Last Updated: 11 Dec, 2020
Binary Numbers
Easy
Asked in company
Given a number ‘N’, you are supposed to calculate the number of 1s in the binary representation of the given number.
For example:
Given ‘N’ = 4,
Its binary representation is 0..0100, therefore there is only 1 set bit, hence the answer will be 1.
Input format:
The first line of input contains ‘T’, denoting the number of test cases. Then each test case follows.
Each test case contains a single integer ‘N’, denoting the number given.
Output Format :
For each test case, print a single line that contains a single integer that denotes the total number of 1s which satisfy the above description.
Note:
You are not required to print the expected output; it has already been taken care of. Just implement the function.
Constraints:
1 <= T <= 100
1 <= N <= 10 ^ 18
Time Limit: 1 sec.
Approaches
The idea is to check every bit in the number and maintain a counter and increase it by 1 if the bit is set.
The steps are as follows:
- Maintain a variable ‘setBits,’ which is initially 0, which will store the count of set bits.
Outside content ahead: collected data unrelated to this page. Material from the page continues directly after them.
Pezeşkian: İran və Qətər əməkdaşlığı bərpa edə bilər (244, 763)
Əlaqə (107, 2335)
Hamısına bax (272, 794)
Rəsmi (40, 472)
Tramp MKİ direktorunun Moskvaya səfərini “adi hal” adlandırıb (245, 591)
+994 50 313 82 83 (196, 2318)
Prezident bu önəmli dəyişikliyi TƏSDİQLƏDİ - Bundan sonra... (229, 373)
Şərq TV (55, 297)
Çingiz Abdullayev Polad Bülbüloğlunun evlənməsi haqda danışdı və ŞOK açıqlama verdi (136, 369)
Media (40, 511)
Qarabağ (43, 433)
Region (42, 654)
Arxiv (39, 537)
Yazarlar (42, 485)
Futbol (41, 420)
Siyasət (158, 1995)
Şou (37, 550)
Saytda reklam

- Execute a while loop with the condition that the number is greater than zero:
- If the current bit is set, increase ‘setBits’ by 1.
- We will right-shift the number by 1 place.
- Return ‘setBits’ as the final answer.
The idea here is subtracting 1 from a decimal number flips all the bits after the rightmost set bit(which is 1) including the rightmost set bit. So if we subtract a number by 1 and do it bitwise & with itself (‘N’ & (‘N’ - 1)), we unset the rightmost set bit. If we do ‘N’ & (‘N’ - 1) in a loop and count the number of times the loop executes, we get the set bit count.
The steps are as follows:
- Maintain a variable ‘setBits’, which is initially 0.
- Execute a while loop with the condition that the number is greater than zero:
- We will assign ‘N’ equal to ‘N’ & ( ‘N - 1’).
- We will increase variable ‘’ by 1 as we have successfully removed a ‘1’ from its binary representation.
- We will return ‘setBits’ as the final result.